I could make it. I could say hello, pointlessly introduce myself, bring another precious book back home to pack in a box.
It was at that moment that a prominent writer’s publicist decided she wanted pictures of the two luminaries. She cut in front of the entire multitude, dragging her client alongside.
“What are we, the reader proletariat?” I grumbled.
Something was wrong with the camera. Oh, wait, you want to take this too? Let’s do it again! No, both of you! And now all of us!
“ARRGGHH!” I cried out from the brink and as the iPhones flashed, I stumbled down the staircases to the street below. A few extra minutes to reach the red book-signing table may as well have been a few hundred years.
None of my friends understood. “But you were almost there, right? Couldn’t you have just waited, or taken your boots off, or something?” And for the nearly two years until my next trip to Powell’s, I didn’t get it, either. Not until many months and miles later, at my first reading back as an Oregonian (Patton Oswalt), when I ducked behind the Literature-S shelf to hide my shaking shoulders and strange, unexplainable sobs.
Somewhere in the dark, ruthless depths of my heart, I knew that I couldn’t stand a perfect last literary memory. I had to mess it up, make it a little tougher to remember how incredible the Pearl Room congregation was. The only book signing I went to in Arizona was Grumpy Cat, full of lines and celebrity cutsies and insufferable wait-mates. But hey, at least it was better than Saunders. I was wearing flats. Tardar Sauce read no passages. No one “asked” how amazing it was that she bridged the paradigm between emotional realism and middle class fabulist prose.

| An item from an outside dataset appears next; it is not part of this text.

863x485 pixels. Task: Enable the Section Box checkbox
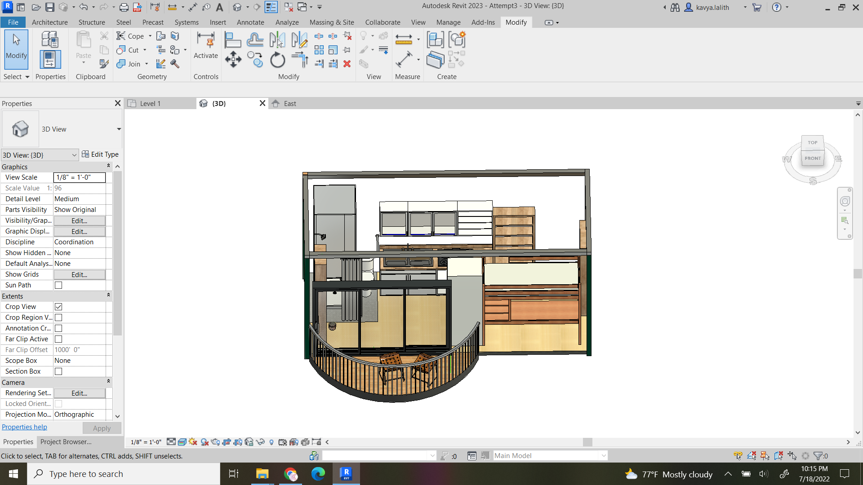(x=58, y=371)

Leaving my writing community gutted me. By seeing Saunders, I wasn’t trying to soak up one last dunk of love with Powell’s. I was trying to break up with it. I knew what I was missing during those eighteen months in the desert. I was giving up a life I’d built here in this city, with places and people and events that gave my life color and light. All the chatter about “new beginnings” and “opportunities” in a place I’d never been was a weak mask for the sacrifice I was making. I was giving up a happy life for a new one. There was no pretending that this wouldn’t break my heart. I couldn’t erase the last few years from my mind like that Eternal Sunshine movie I’ve never actually watched. Instead, we edit our stories to serve us. We make up narratives in order to endure. Portland will never be Brooklyn. Readings aren’t that great. There is no magic in the City of Books. You can survive without what makes your heart beat.